An exact copy of the entries, with every picture omitted, is what is needed here.
★ ★ ★ ★ ★ ★ ★
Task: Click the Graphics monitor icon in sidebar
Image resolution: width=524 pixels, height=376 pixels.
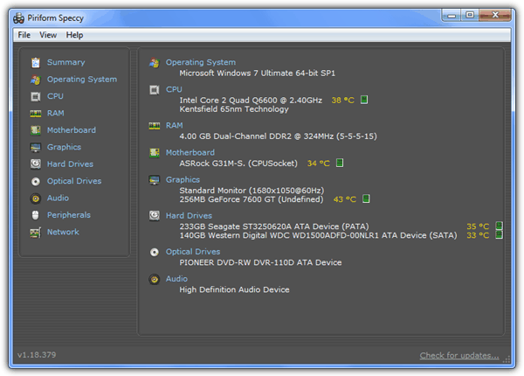Action: coord(36,148)
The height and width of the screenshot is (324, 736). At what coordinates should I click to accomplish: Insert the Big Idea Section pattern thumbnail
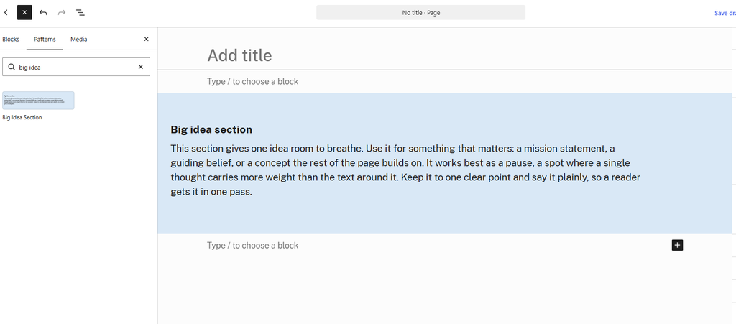tap(39, 101)
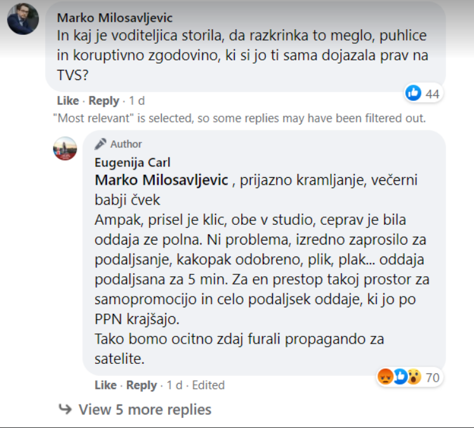Open Eugenija Carl's small profile picture

(x=65, y=149)
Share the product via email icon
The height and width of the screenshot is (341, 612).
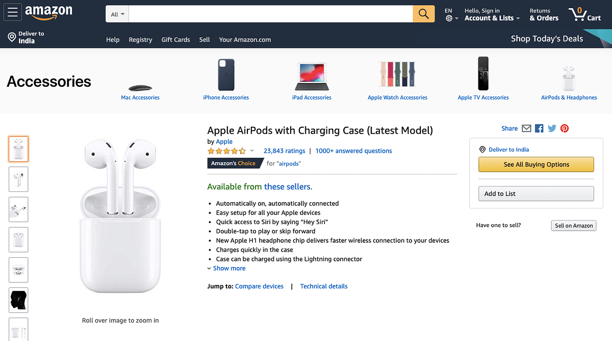click(526, 128)
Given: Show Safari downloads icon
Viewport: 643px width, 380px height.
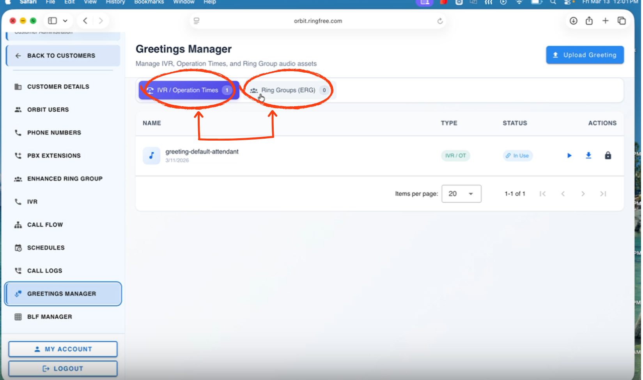Looking at the screenshot, I should (573, 21).
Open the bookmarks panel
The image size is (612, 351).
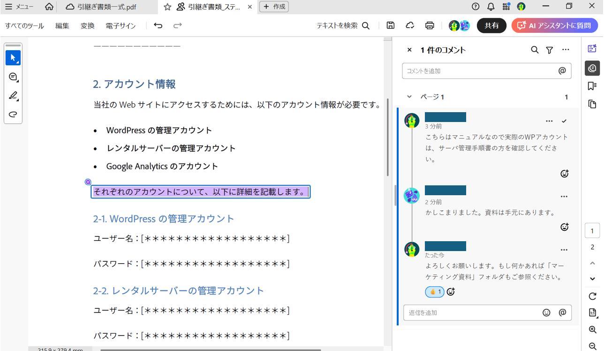(592, 85)
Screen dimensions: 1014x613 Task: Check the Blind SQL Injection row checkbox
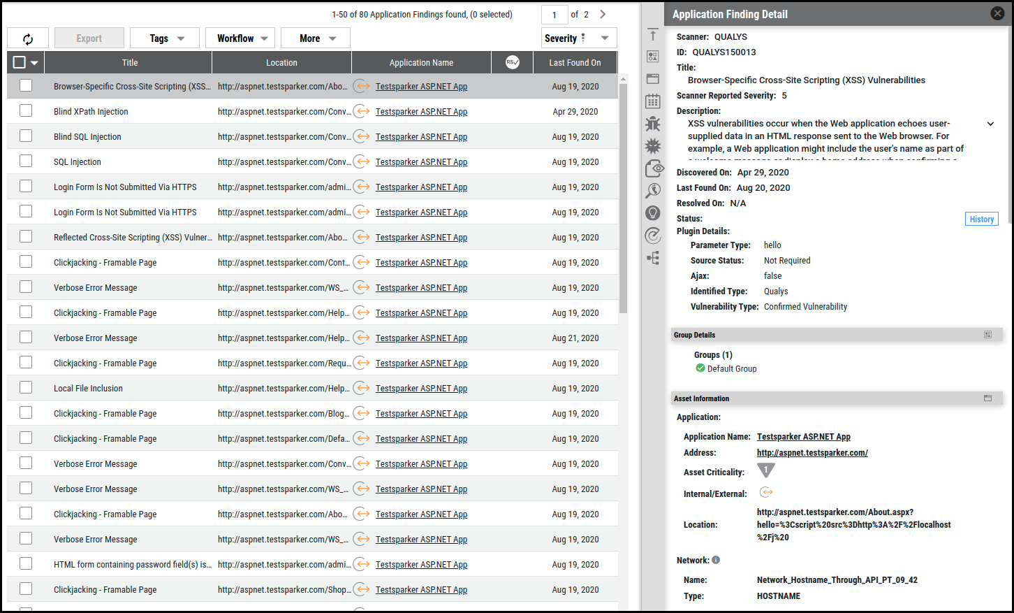26,136
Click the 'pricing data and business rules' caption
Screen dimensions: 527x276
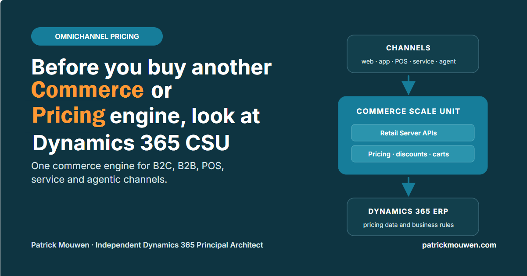[409, 225]
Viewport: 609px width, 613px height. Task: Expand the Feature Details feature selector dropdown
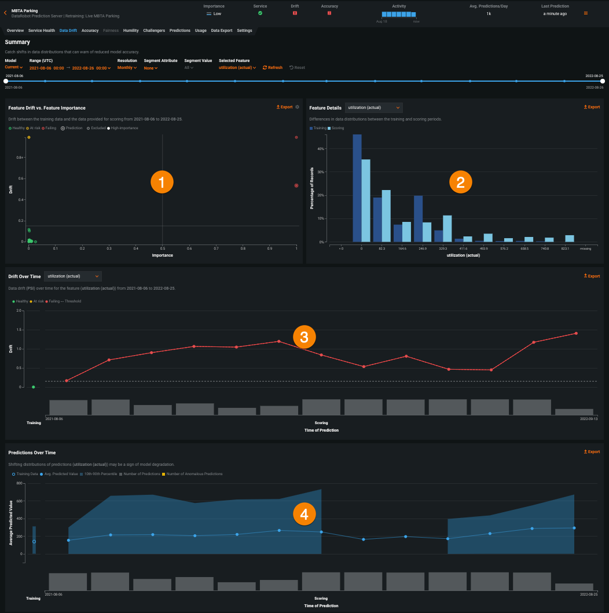point(373,108)
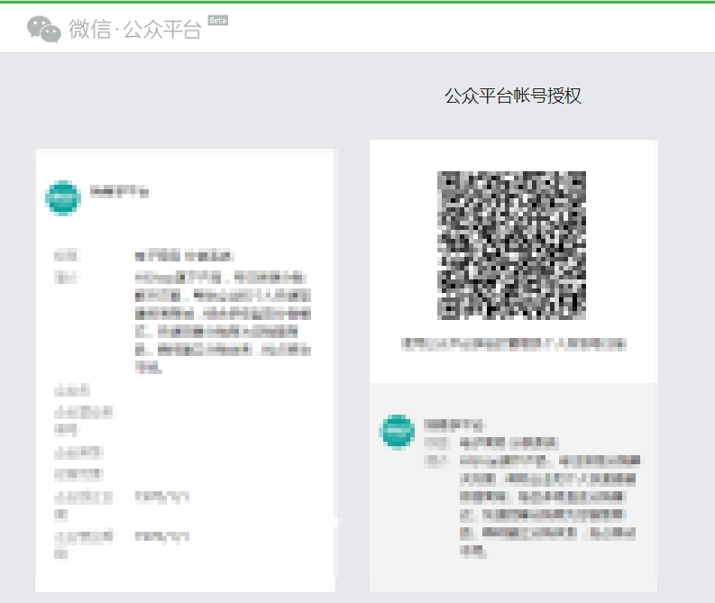
Task: Click the last field label in left card
Action: (71, 542)
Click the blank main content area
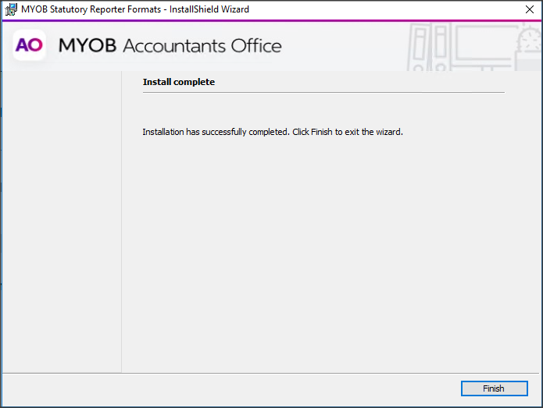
★ ★ ★ ★ ★ ★ ★
**RESULT:**
Task: Click the Graphics monitor icon in sidebar
Image resolution: width=524 pixels, height=376 pixels.
Action: coord(36,148)
The height and width of the screenshot is (324, 736). At what coordinates should I click to accomplish: Insert the Big Idea Section pattern thumbnail
tap(39, 101)
Open Eugenija Carl's small profile picture

(x=65, y=149)
Share the product via email icon
The height and width of the screenshot is (341, 612).
click(526, 128)
Given: Show Safari downloads icon
Viewport: 643px width, 380px height.
Looking at the screenshot, I should (573, 21).
Open the bookmarks panel
The image size is (612, 351).
(592, 85)
Screen dimensions: 1014x613 Task: Check the Blind SQL Injection row checkbox
26,136
Click the 'pricing data and business rules' caption
Screen dimensions: 527x276
[409, 225]
Viewport: 609px width, 613px height. Task: Expand the Feature Details feature selector dropdown
point(373,108)
Task: Click the last field label in left card
Action: (71, 542)
Click the blank main content area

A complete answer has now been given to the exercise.